SSE and Centrica (LSE:CNA) are enjoying strong earnings outlooks thanks to elevated energy prices buoyed by the war in Ukraine. However, SSE shares are up only 10% over a one-year period, sharply underperforming the British Gas owner Centrica which has seen its market valuation rise by over a third.

Although SSE has achieved strong returns in gas, renewables have suffered because of unfavourable weather. In November, SSE warned it will be reviewing its renewables investments after the Chancellor Jeremy Hunt announced a 45% windfall tax on electricity generators.  

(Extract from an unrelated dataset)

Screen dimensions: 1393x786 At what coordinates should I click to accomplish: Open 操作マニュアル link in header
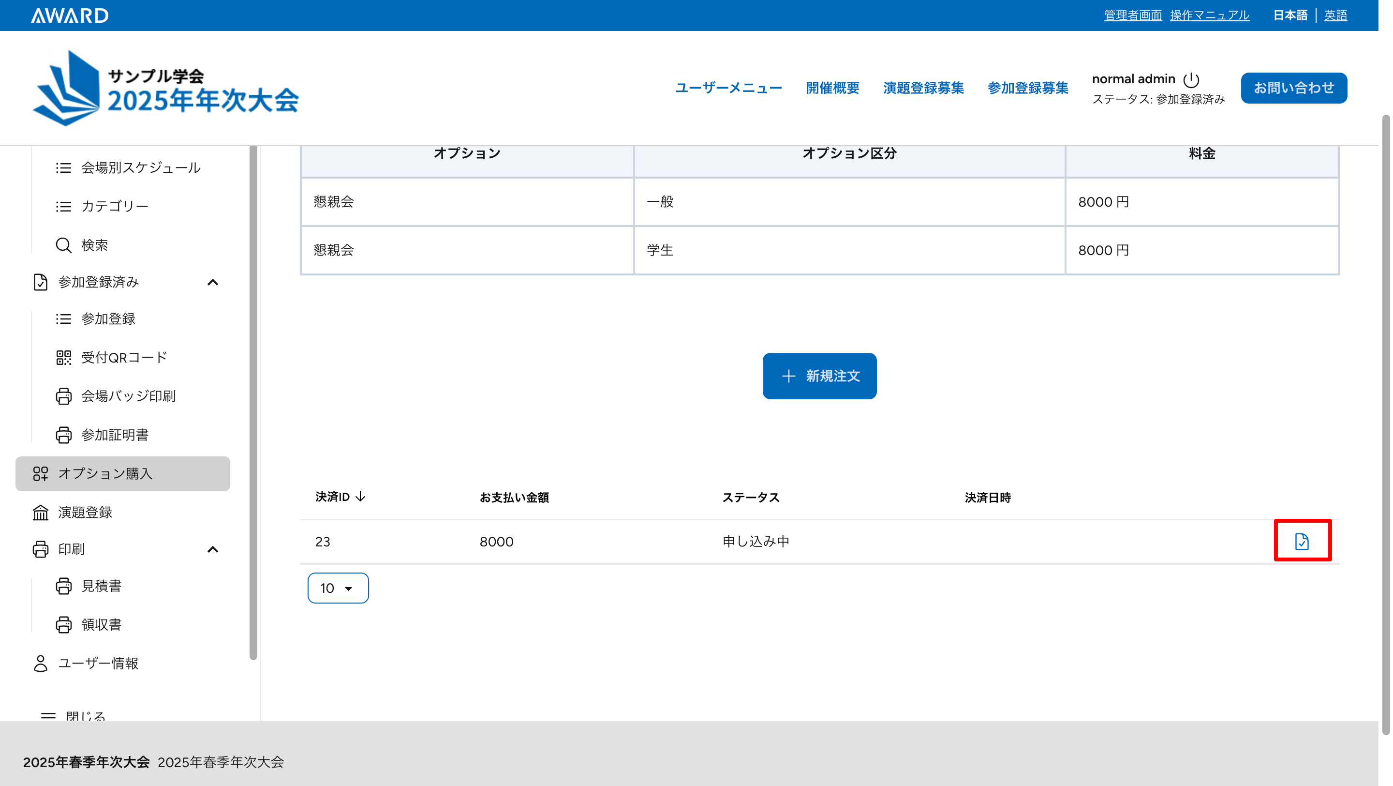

Netflix Inc (NASDAQ:NFLX) added 7.66 million paid subscribers in the fourth quarter, sharply outpacing expectations for 4.5 million. Meanwhile, Co-CEO Reed Hastings announced plans to step down from the role with Greg Peters, chief operating officer taking over the top job alongside Ted Sarandos. Investors shrugged off its Q4 earnings per share (EPS) miss which came in at 12 cents versus forecasts for 45 cents. 

Its Harry & Meghan show helped drive subscriber numbers, becoming Netflix’s second most successful docuseries ever. The streaming giant’s new ad-supported cheaper subscription service also helped spur new more price-sensitive subscribers to the platform, which has allowed the tech giant to weather the macroeconomic headwinds.

2022 was a very tough year for Big Tech all round, but shares in Netflix rallied 7% after-hours, with the stock continuing its uptrend since the nadir last summer. However, its market valuation is still less than half of that at its peak in October 2021, suggesting there is still a long way to go to restore the tech’s market dominance.